Introduction

Dystrophic Epidermolysis Bullosa is a severe form of EB affecting an estimated 1 in 35,000 of the world’s population. Dystrophic EB is a genetic condition where the skin is extremely fragile and blisters very easily. It is always painful and is increasingly disabling and disfiguring.

Dystrophic EB is an inherited genetic disorder caused by alterations (mutations) affecting the correct function of the collagen type VII gene (COL7A1). This gene encodes for a protein forming micro structures which are responsible for keeping the layers of the skin together ie anchoring the epidermis to the dermis. Defects in the gene result in defective adhesion and in the formation of blisters.

Abstract of Research

The objective of the proposed study is to understand how mutations in the collagen VII gene COL7A1 lead to Dystrophic EB (DEB) and to use this knowledge as a basis for development and evaluation of novel therapeutic strategies for Dystrophic EB. At present it is well established that COL7A1 mutations cause DEB, however, the consequences of the different mutations for the structure of collagen VII protein at the molecular will remain unknown.
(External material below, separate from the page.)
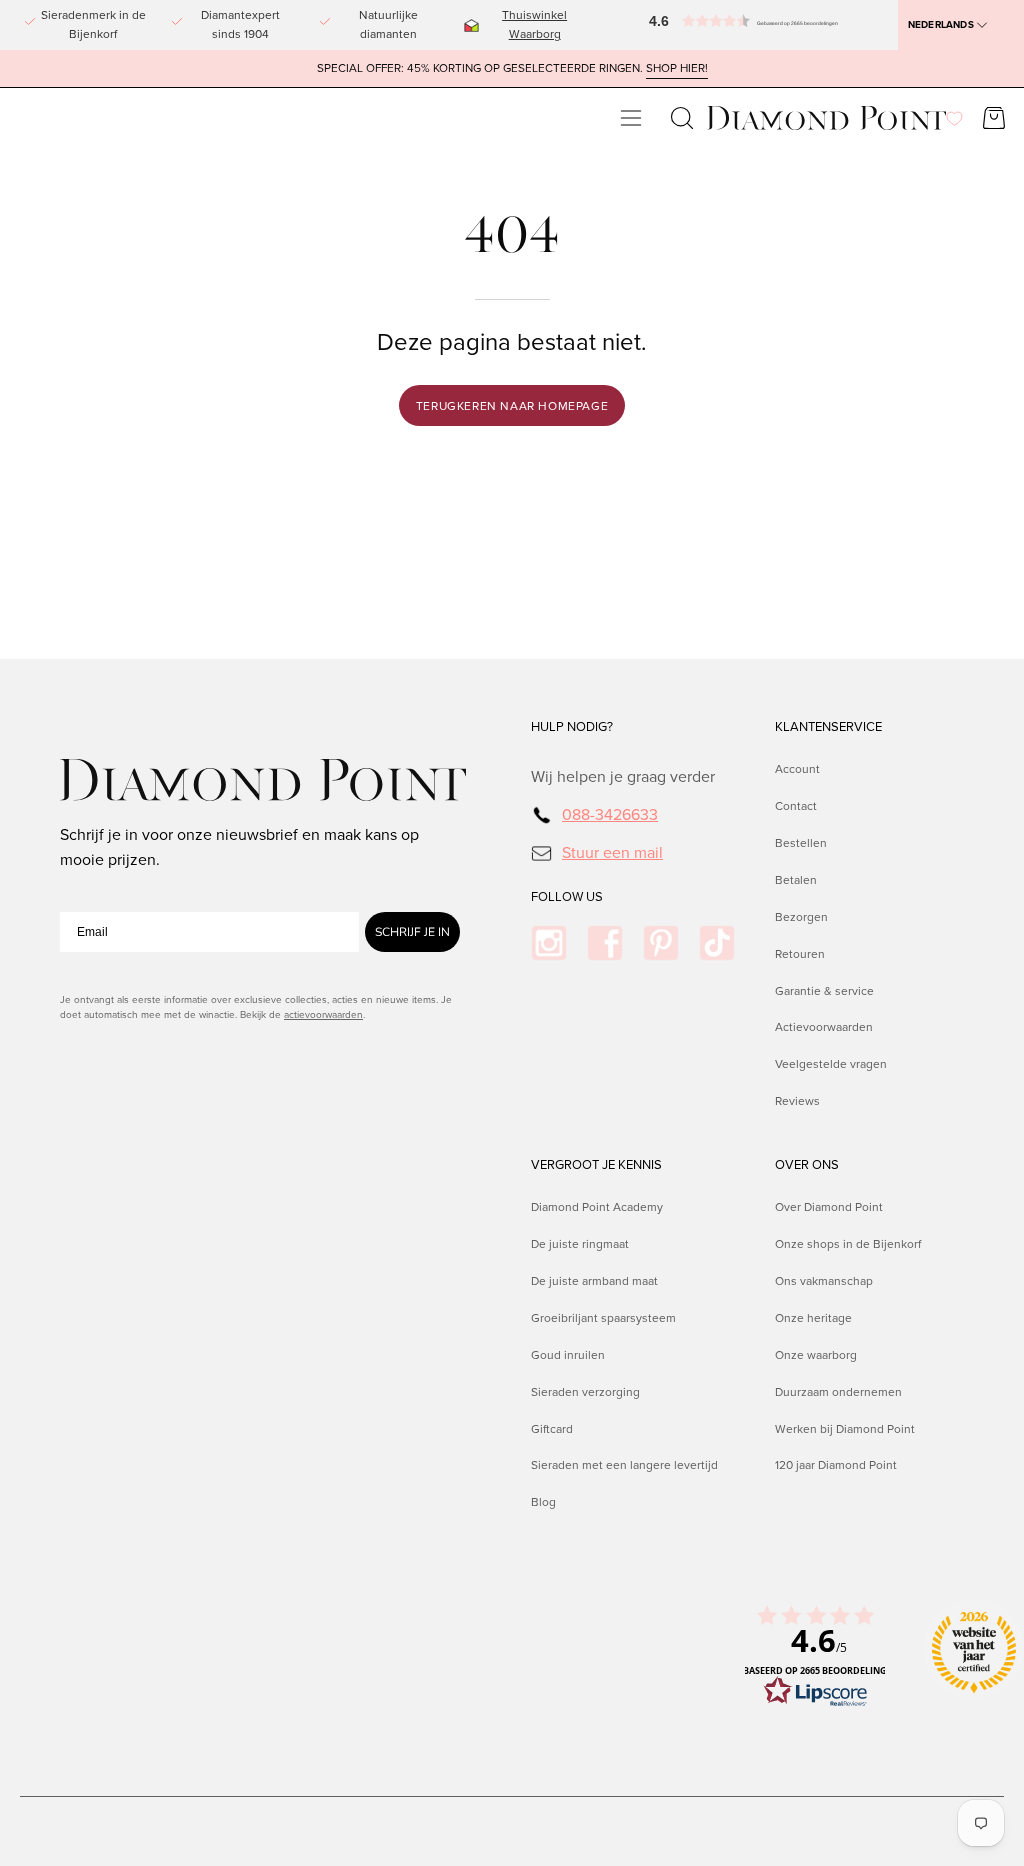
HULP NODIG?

This research project attempts to understand these pathomechanisms by investigating naturally occurring mutated collagen VII molecules with substitution of a glycine by another amino acid. Glycine in every third position of the polypeptide chain in any collagen is very important for proper folding of the protein. In concert with this, the prediction is that COL7A1 gene mutations leading to a glycine substitution delay and inhibit the folding of collagen VII and, therefore, the production of a functional anchoring fibrils.

Professor Bruckner-Tuderman has disclosed several glycine substitution mutations in COL7A1 in DEB families and will study the effects of these mutations. Keratinocytes derived from diagnostic skin biopsies from these patients will be cultured, and the abnormal collagen VII synthesized by these cells with a number of biochemical techniques. With these studies the research will gain new information on the ability of different altered collagen VII molecules in DEB patients’ skin to form anchoring fibrils and to function in adhering the epidermis to the dermis.

Puzzlingly, some glycine substitution mutations in COL7A1 do not cause DEB. In several families with recessive DEB, such mutations have been found: the carriers of the mutations (e.g. parents of siblings of affected children) are healthy. By comparing collagen VII isolated from skin cells of such carriers with collagen VII from DEB patients’ cells the research expects to establish certain rules about which mutations cause more harmful effects and which mutations can be tolerated, at least in part.